Welcome to the latest issue of our church newsletter. I hope you are all keeping well. Our church is now open for Sunday services but we will continue to send out our newsletter regularly for the foreseeable future. You can find previous issues of the newsletter here. We would love to hear from you and are looking for uplifting and encouraging content to share in future issues of this newsletter. If you have any ideas or content that we can share, please do email them to Louise (email@example.com)
We start with our opening prayer:
Loving Lord, you look us in the eye
and remind us that we are already part of your family.

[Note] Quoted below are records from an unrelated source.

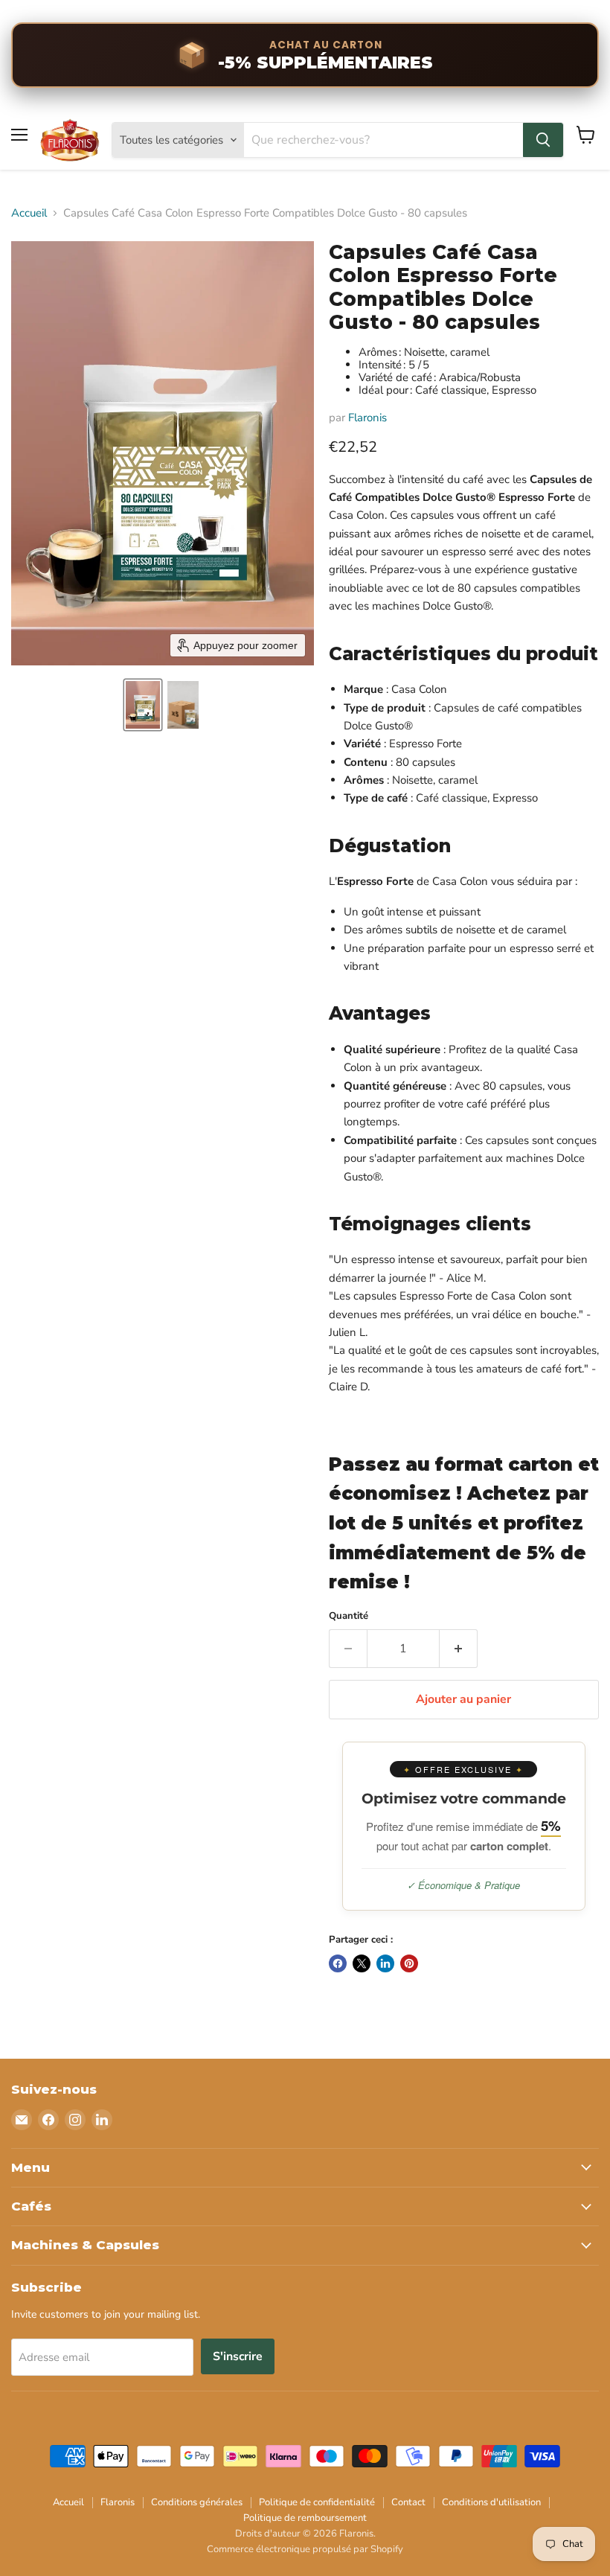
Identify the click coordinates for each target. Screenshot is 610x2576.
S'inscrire (238, 2356)
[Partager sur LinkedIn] (385, 1963)
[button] (142, 705)
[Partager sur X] (361, 1963)
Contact (408, 2502)
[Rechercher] (543, 140)
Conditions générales (197, 2502)
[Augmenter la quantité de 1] (459, 1648)
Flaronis (367, 417)
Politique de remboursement (305, 2518)
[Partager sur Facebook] (338, 1963)
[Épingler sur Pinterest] (409, 1963)
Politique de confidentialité (317, 2502)
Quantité (348, 1616)
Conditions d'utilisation (491, 2502)
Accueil (29, 213)
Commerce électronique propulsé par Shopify (305, 2549)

Help us to let go of anything that gets in the way,
that we may worship you with all our hearts,
and wholeheartedly love all our neighbours. Amen.
(Taken from Roots)
Reflection from 30 May: The elephant in the room
Reading: John 3:1-17
Today is Trinity Sunday when try to think about what God is like. But first a story that comes from India and is over 2500 years old. A group of blind men heard that a strange animal, called an elephant, had been brought to the town, but none of them were aware of its shape and form. Out of curiosity, they said: “We must inspect and know it by touch, of which we are capable”.

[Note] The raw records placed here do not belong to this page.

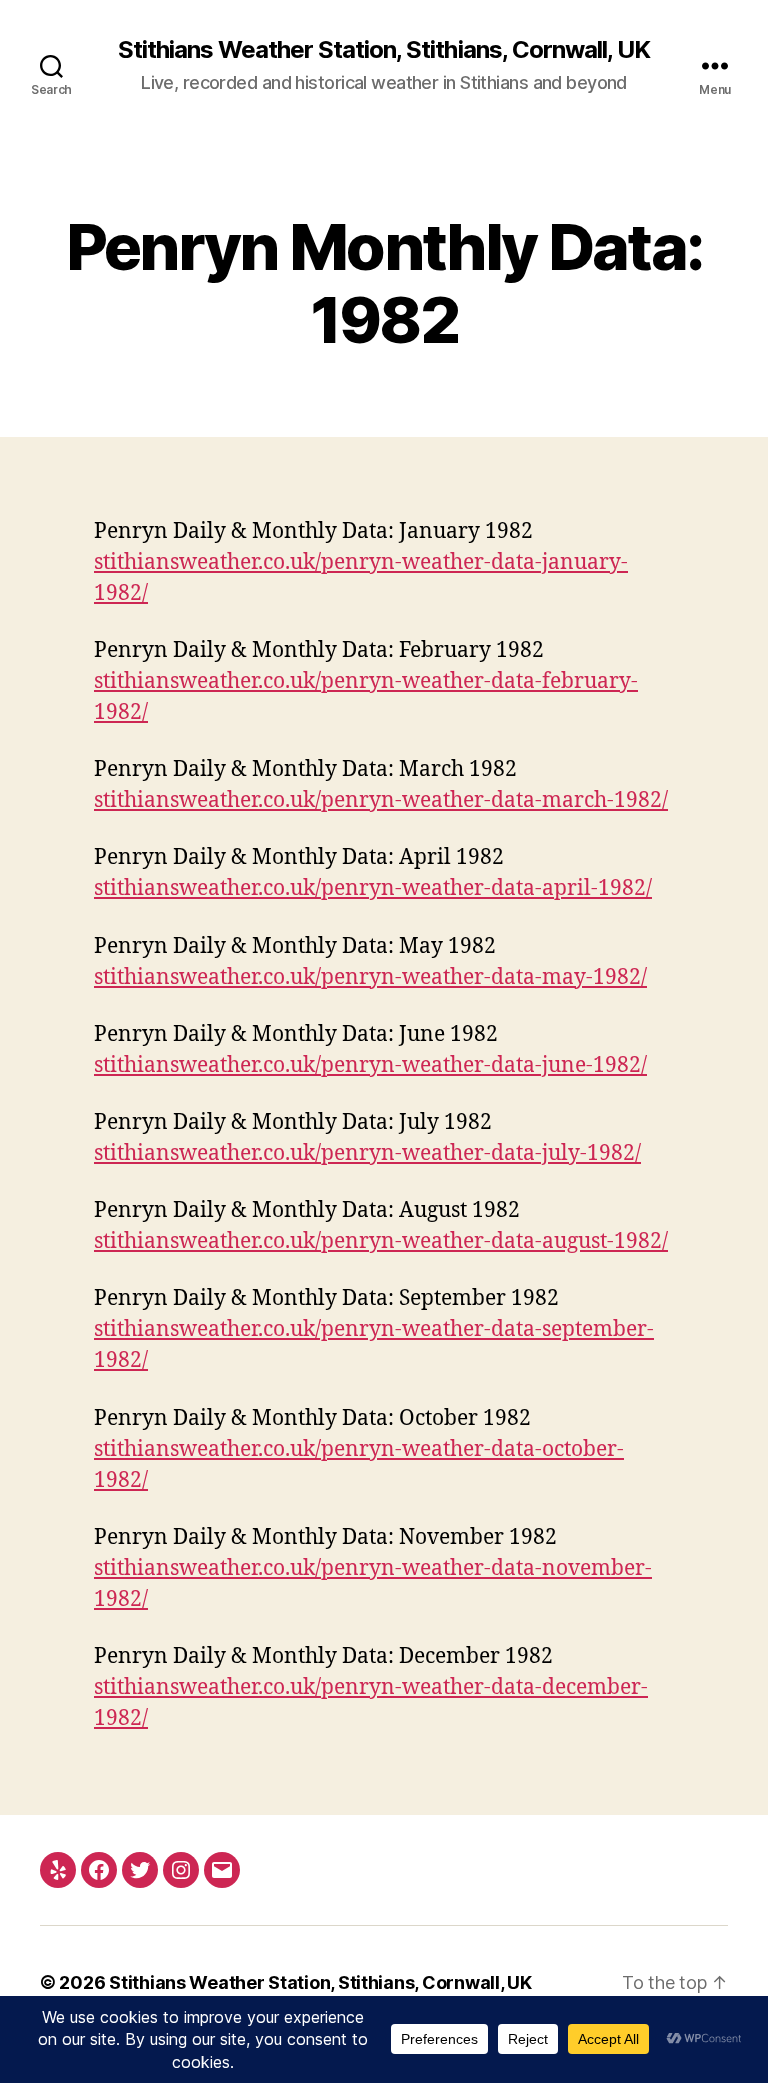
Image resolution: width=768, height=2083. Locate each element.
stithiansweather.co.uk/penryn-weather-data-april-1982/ (373, 888)
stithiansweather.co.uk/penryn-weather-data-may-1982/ (370, 977)
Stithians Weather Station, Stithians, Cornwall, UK (383, 50)
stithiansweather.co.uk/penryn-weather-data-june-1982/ (370, 1065)
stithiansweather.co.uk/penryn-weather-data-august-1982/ (381, 1241)
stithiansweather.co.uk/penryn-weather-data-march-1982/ (381, 800)
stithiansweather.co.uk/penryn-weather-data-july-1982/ (367, 1153)
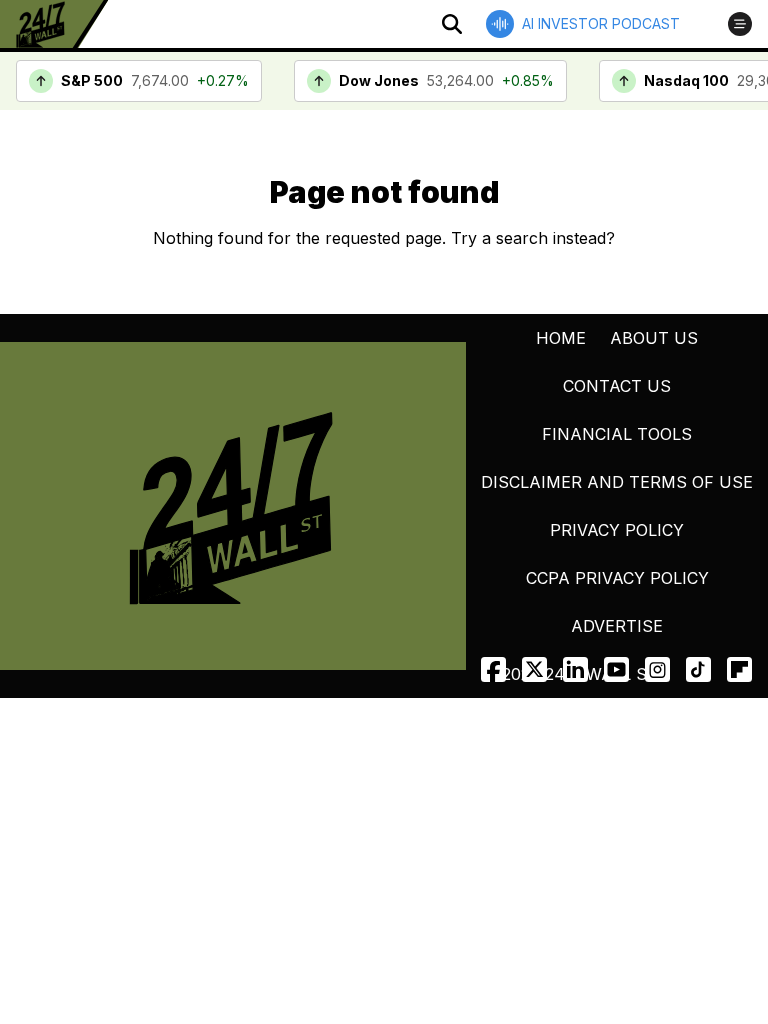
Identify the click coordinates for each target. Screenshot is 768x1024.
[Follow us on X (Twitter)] (534, 669)
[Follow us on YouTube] (616, 669)
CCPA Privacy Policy (617, 578)
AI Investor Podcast (601, 23)
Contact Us (617, 386)
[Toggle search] (452, 24)
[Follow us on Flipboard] (739, 669)
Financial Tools (617, 434)
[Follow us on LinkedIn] (575, 669)
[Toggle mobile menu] (740, 24)
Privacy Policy (617, 530)
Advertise (617, 626)
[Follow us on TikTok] (698, 669)
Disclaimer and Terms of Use (617, 482)
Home (561, 338)
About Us (654, 338)
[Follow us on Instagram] (657, 669)
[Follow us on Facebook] (493, 669)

So, they sought it out, and when they found it they groped about it. The first person, whose hand landed on the trunk, said, “This being is like a thick snake”. For another one whose hand reached its ear, it seemed like a kind of fan. As for another person, whose hand was upon its leg, said, the elephant is a pillar like a tree-trunk. The blind man who placed his hand upon its side said the elephant, “is a wall”. Another who felt its tail, described it as a rope. The last felt its tusk, stating the elephant is that which is hard, smooth and like a spear.
None of them had the full picture. They were all right but also all wrong.
When we try to explain what God is like we have the same kind of problem. We just cannot put it into words because we only experience bits of God.
But there are three things that I would want to say about the Trinity:
1) There is only one God.
2) The Father, the Son, and the Holy Spirit is each God.
3) The Father, the Son, and the Holy Spirit are not the same.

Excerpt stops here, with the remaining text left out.